The holiday is still enthusiastically celebrated by Polish and Russian youth. The night preceding the holiday (Tvorila night) is considered the night for mischiefs (which is a great concern for law enforcement agencies). On Ivan Kupala day itself children are engaged in water fights and perform pranks mostly involving pouring water over someone. In some regions, Ivan Kupala Day is considered the first day of the swimming season, when the water of lakes and rivers becomes warm enough.
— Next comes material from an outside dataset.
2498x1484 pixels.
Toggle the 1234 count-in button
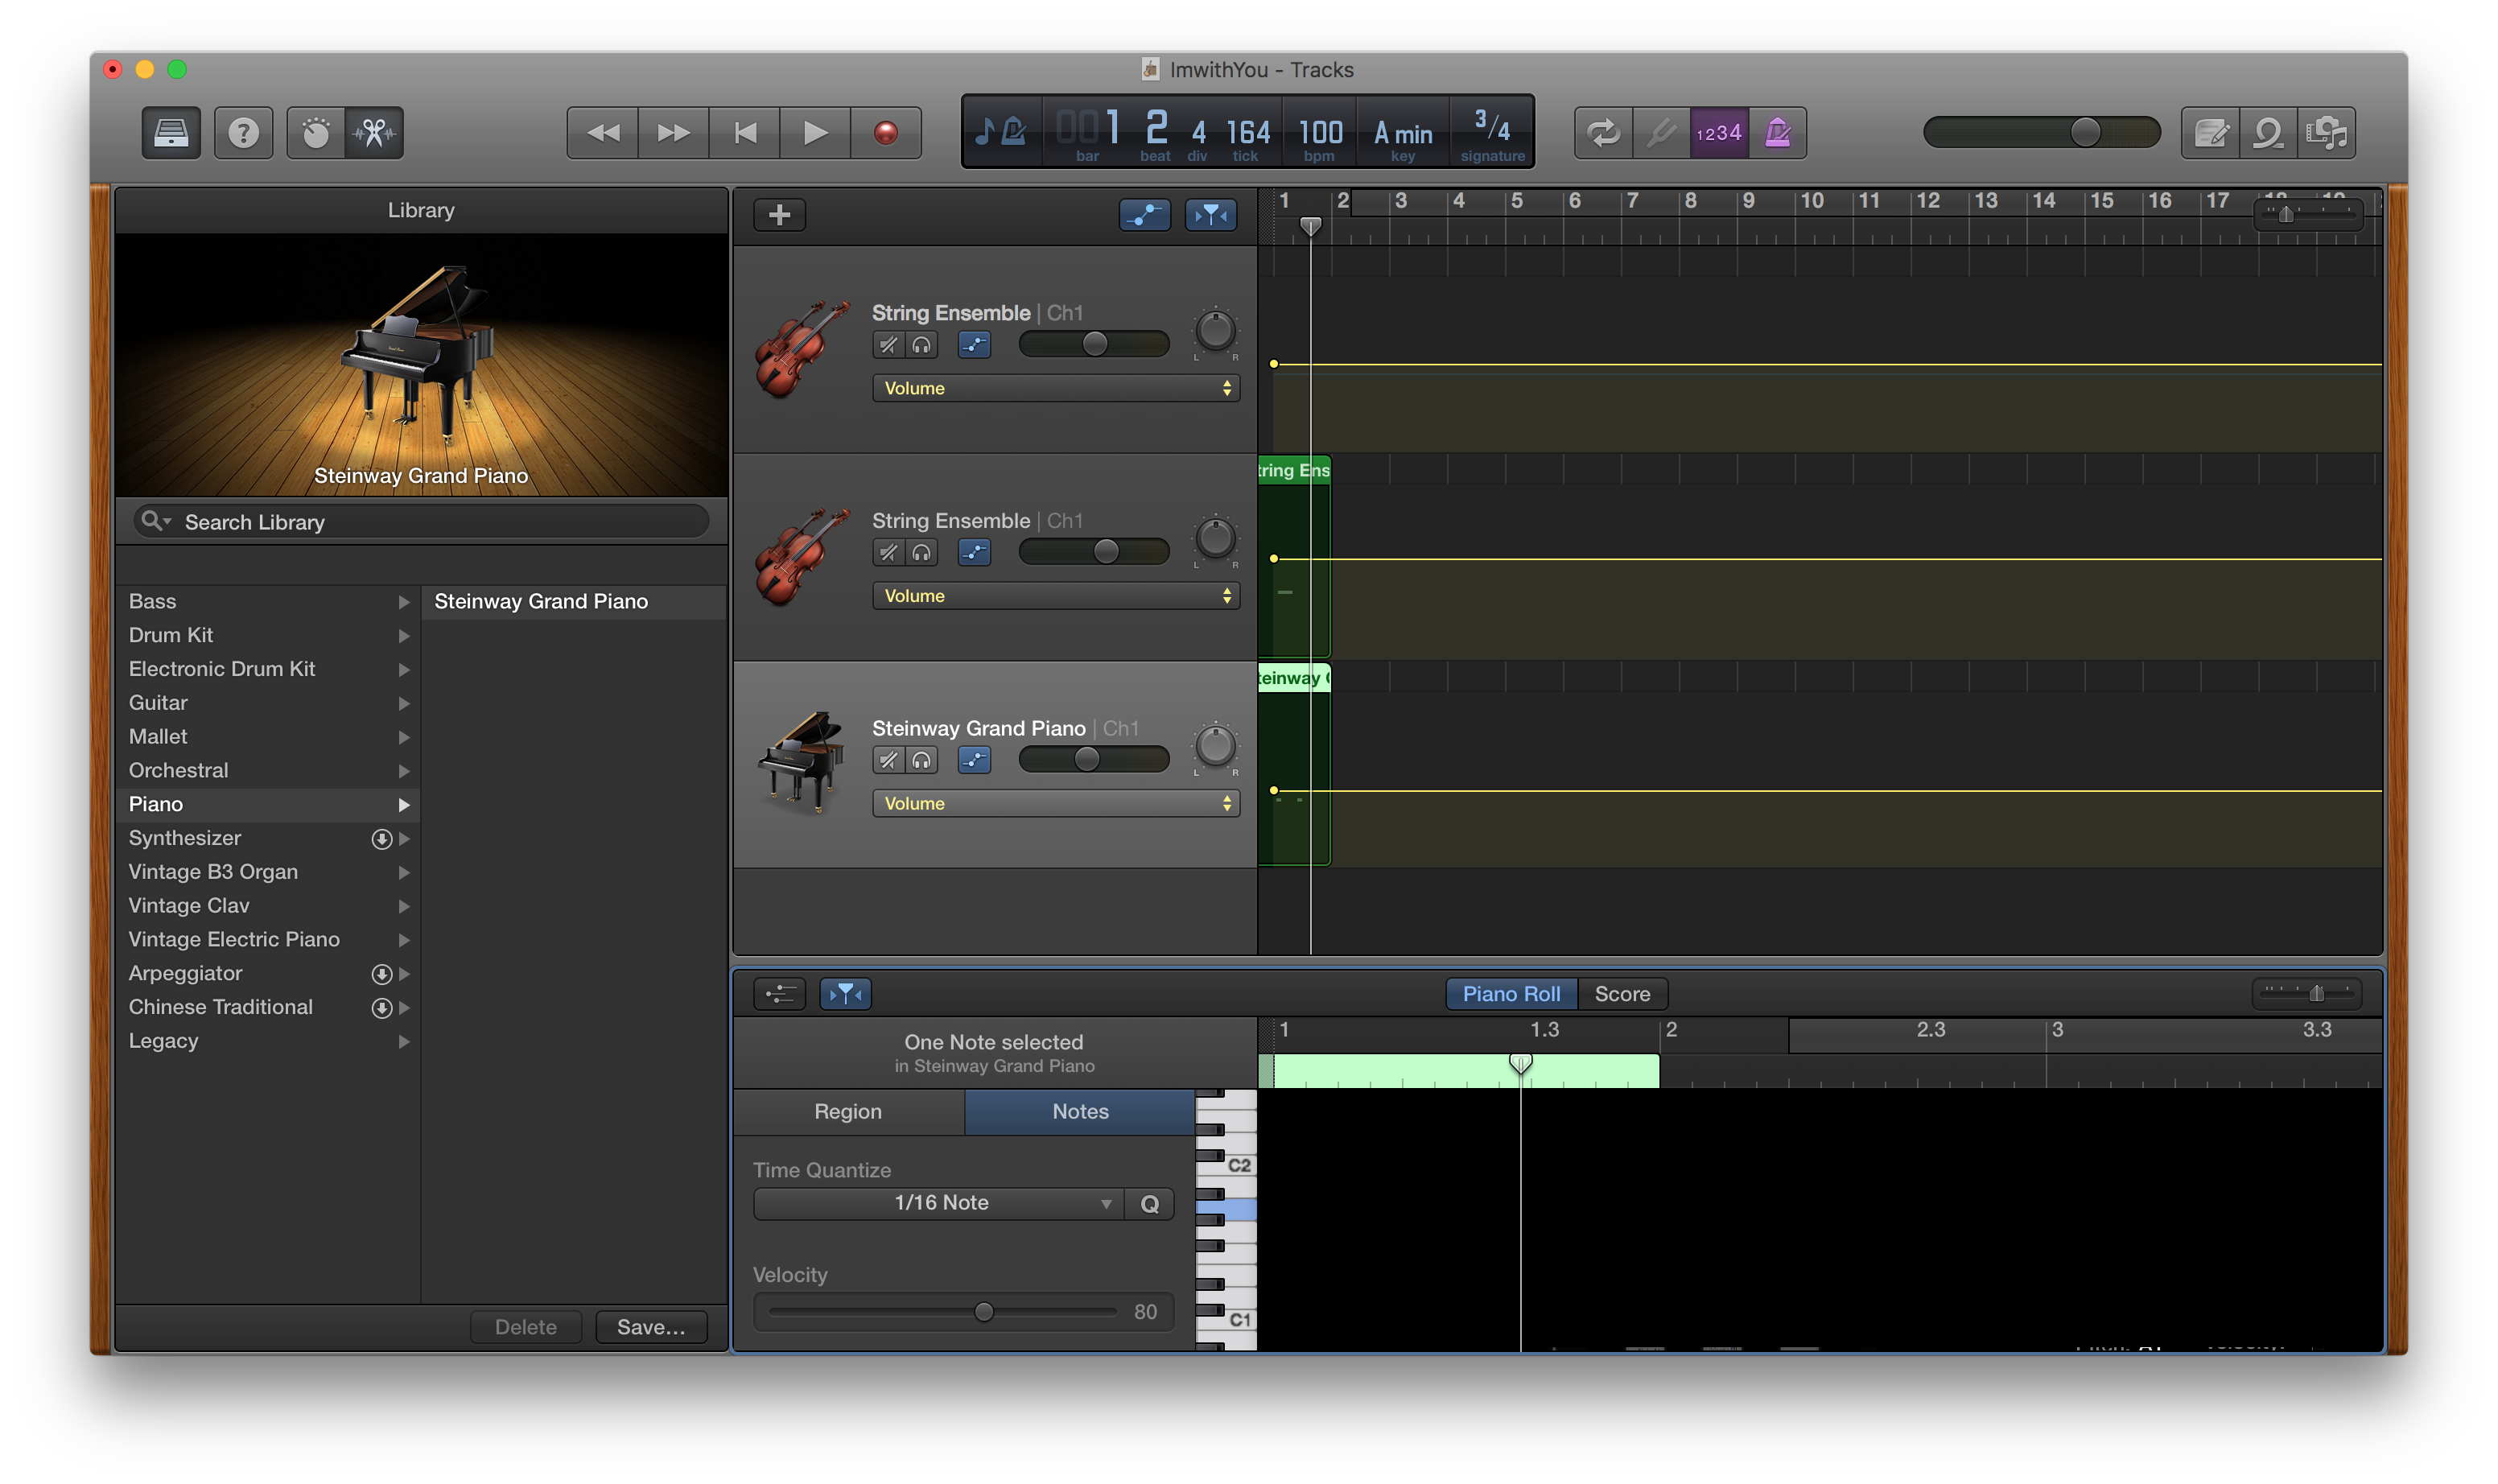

Folklore and Slavic Religious beliefs

Kupala Day, Chram Mazowiecki RKP (2009)

Many of the rites related to this holiday within Slavic religious beliefs, due to the ancient Kupala rites, are connected with the role of water in fertility and ritual purification. Youths would jump over the flames of bonfires. Girls would float wreaths of flowers often lit with candles on rivers and would attempt to gain foresight into their relationship fortunes from the flow patterns of the flowers on the river. Men may attempt to capture the wreaths, in the hope of capturing the interest of the woman who floated the wreath.

There is an ancient Kupala belief, that the eve of Ivan Kupala is the only time of the year when ferns bloom. Prosperity, luck, discernment and power would befall on whomever finds a fern flower. Therefore, on that night village folks would roam through the forests in search of magical herbs and especially the elusive fern flower.

Traditionally, unmarried women, signified by their garlands on their hair, would be the first to enter the forests. They are followed by young men. Therefore, consequent to the quest in finding herbs and the fern flower may be the blooming of relationships between pairs of men and women within the forest.

It is to be noted that biologists have held the persistent scientific fact that ferns have never and will never bloom.

In Gogol's story The Eve of Ivan Kupala a young man finds the fabulous fern-flower but is cursed by it. Gogol's witches' sabbath on the Eve of Ivan Kupala inspired Modest Mussorgsky to compose his Night on Bald Mountain.